#### WHAT TO DO
Both the line below containing "1200x630 pixels." and the line containing "Screen dimensions: 1120x880", along with every line between them, should be repeated exactly; no other line belongs in the answer.

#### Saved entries

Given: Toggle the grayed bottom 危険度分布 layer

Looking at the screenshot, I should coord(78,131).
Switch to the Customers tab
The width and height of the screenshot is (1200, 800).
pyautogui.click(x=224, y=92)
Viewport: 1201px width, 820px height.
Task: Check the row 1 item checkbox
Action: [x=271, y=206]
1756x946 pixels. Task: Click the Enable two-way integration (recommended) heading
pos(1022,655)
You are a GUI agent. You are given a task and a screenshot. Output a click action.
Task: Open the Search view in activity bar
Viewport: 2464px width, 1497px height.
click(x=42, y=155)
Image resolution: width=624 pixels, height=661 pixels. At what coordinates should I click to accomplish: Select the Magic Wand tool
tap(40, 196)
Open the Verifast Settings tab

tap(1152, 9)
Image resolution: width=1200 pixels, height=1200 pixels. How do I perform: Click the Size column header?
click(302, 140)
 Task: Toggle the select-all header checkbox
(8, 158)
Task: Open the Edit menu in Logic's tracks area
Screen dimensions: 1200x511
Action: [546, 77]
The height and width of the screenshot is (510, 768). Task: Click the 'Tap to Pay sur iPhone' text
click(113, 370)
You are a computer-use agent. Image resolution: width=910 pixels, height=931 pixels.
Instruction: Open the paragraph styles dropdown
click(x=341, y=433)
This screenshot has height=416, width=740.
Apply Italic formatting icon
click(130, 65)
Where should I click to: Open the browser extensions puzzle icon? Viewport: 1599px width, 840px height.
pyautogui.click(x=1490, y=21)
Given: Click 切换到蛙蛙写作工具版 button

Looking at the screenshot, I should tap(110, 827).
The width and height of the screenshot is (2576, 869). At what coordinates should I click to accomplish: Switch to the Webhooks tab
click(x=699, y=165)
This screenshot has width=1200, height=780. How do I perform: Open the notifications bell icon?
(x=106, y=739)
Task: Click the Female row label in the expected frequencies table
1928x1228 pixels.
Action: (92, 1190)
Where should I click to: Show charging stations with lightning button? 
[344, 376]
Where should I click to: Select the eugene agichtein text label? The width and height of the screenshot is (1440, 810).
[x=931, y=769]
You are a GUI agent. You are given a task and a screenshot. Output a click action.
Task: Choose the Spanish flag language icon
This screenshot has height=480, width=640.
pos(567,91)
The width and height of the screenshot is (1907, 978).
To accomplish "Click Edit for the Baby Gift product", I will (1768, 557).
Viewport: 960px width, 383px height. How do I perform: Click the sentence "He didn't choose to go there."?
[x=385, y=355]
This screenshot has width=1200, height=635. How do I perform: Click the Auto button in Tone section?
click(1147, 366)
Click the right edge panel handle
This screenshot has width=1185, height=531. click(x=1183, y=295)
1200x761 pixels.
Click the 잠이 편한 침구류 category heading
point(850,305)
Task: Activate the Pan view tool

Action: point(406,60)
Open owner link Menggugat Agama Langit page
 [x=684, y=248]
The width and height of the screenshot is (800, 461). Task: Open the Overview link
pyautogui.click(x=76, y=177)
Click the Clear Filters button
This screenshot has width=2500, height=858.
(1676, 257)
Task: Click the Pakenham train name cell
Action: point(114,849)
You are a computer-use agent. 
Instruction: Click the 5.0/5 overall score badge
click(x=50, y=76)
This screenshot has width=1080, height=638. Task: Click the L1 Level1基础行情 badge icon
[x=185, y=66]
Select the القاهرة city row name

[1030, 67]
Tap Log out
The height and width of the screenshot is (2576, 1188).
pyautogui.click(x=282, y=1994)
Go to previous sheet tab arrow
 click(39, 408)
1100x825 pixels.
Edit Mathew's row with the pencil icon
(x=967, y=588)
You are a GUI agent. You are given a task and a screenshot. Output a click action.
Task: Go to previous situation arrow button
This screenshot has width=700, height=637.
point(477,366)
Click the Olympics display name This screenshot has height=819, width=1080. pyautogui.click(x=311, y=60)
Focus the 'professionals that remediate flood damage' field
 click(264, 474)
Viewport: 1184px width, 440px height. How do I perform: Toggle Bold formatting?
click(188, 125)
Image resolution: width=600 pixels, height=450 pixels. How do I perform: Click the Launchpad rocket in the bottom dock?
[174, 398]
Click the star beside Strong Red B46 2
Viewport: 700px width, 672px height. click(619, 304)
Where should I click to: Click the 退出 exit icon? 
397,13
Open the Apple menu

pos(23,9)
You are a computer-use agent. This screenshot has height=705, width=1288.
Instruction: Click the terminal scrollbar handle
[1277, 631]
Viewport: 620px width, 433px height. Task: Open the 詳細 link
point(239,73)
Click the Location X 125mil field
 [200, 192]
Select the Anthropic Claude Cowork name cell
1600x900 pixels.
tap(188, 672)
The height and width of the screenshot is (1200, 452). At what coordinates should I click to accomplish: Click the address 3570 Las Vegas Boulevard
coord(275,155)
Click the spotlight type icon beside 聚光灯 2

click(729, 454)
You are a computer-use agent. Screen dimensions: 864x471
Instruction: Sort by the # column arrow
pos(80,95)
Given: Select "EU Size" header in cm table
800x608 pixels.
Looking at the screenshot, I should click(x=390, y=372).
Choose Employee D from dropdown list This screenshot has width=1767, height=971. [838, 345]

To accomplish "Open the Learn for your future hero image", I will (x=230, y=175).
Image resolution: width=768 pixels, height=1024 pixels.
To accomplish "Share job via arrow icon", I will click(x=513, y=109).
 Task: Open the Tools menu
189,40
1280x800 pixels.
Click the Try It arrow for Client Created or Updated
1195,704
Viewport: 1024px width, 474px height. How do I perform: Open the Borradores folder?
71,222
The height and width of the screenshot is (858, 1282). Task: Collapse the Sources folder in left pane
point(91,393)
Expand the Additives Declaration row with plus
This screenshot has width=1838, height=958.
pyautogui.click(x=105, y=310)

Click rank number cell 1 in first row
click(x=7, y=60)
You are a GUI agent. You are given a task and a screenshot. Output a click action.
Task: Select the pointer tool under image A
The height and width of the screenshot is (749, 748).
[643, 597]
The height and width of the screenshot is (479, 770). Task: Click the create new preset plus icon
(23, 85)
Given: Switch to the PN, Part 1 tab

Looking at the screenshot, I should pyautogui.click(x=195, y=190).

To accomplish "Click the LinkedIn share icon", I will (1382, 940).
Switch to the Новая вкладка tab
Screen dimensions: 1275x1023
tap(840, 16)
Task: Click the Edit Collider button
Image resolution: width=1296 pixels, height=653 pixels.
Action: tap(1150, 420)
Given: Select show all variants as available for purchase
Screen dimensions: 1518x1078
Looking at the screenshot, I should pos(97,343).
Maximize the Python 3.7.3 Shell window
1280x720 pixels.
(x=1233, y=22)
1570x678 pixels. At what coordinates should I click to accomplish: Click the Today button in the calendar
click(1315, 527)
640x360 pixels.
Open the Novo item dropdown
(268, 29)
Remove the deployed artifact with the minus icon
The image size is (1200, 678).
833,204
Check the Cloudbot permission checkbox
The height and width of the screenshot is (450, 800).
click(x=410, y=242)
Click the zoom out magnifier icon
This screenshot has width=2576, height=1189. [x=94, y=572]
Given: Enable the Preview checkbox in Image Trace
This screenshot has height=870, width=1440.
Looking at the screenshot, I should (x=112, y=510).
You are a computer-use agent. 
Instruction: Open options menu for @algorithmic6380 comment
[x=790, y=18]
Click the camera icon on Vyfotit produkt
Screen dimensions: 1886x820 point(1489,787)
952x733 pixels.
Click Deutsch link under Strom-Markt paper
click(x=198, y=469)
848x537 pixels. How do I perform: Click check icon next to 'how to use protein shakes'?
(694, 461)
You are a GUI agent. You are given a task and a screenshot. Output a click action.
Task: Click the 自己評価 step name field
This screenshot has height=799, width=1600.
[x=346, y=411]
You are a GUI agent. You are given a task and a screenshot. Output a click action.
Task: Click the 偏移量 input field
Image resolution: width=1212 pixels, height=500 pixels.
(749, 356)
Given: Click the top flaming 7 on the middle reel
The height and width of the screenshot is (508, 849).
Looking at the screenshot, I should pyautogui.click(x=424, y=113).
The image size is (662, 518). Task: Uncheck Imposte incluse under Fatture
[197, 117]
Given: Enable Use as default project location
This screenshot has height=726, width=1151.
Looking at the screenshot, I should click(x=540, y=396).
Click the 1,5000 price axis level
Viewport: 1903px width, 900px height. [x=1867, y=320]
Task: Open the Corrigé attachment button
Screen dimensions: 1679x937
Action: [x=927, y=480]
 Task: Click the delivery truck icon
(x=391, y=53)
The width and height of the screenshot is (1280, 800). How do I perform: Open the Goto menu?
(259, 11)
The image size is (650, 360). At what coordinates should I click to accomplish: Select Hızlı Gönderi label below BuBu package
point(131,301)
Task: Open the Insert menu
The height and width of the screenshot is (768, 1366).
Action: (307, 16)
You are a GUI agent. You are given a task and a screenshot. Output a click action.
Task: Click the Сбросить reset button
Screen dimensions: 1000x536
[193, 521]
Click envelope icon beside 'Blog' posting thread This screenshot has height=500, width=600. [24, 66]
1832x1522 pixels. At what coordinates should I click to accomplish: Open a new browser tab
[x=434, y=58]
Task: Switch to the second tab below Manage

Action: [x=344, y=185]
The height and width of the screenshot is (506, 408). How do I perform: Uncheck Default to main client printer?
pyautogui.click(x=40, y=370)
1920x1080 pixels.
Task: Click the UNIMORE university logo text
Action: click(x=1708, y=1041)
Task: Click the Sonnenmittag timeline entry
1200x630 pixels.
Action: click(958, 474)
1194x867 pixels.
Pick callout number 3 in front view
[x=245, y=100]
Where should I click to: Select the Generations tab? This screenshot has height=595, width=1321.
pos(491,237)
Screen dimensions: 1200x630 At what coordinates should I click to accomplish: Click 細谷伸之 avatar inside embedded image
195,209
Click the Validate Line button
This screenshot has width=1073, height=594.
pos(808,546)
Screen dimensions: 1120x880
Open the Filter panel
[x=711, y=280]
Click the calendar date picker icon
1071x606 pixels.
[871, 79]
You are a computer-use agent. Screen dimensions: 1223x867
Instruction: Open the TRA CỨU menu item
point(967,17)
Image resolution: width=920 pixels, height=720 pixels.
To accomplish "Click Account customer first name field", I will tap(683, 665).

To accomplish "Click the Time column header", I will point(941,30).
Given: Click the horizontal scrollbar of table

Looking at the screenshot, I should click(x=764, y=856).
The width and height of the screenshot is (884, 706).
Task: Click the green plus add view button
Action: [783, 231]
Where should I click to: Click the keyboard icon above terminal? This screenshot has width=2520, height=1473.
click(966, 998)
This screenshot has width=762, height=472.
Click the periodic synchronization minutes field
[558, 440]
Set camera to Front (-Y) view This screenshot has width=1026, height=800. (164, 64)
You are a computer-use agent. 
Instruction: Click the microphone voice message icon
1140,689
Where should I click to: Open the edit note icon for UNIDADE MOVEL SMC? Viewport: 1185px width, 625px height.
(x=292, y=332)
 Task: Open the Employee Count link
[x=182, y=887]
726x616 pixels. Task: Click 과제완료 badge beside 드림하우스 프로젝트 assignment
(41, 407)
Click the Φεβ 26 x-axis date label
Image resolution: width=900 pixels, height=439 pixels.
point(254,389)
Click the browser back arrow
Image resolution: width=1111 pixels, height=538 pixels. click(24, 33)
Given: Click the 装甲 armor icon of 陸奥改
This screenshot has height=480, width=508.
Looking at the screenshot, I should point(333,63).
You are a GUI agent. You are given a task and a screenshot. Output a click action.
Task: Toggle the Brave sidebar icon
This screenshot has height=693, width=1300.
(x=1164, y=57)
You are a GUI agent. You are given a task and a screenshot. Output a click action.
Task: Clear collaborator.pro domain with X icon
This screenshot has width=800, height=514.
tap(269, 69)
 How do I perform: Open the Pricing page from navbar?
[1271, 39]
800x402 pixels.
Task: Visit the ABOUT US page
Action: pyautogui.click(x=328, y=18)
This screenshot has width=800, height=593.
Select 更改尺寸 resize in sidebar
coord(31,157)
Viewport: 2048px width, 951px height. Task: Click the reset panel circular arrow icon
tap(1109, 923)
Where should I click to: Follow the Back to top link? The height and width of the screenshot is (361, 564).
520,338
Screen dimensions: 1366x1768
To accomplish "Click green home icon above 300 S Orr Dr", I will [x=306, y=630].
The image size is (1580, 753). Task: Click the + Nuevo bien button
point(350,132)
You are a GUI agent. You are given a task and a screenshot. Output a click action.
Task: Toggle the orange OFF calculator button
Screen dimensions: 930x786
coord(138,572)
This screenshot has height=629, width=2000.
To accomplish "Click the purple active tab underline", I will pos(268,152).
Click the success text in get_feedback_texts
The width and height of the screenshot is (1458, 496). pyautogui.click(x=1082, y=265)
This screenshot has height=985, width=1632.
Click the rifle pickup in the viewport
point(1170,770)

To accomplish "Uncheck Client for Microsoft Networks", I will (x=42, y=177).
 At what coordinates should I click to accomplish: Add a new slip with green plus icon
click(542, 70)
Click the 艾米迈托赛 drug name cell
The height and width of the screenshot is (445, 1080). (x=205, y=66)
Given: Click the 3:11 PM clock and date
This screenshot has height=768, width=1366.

#### EXERCISE SOLUTION
1200x630 pixels.
Action: click(958, 474)
1194x867 pixels.
Pick callout number 3 in front view
[x=245, y=100]
Where should I click to: Select the Generations tab? This screenshot has height=595, width=1321.
pos(491,237)
Screen dimensions: 1200x630 At what coordinates should I click to accomplish: Click 細谷伸之 avatar inside embedded image
195,209
Click the Validate Line button
This screenshot has width=1073, height=594.
pos(808,546)
Screen dimensions: 1120x880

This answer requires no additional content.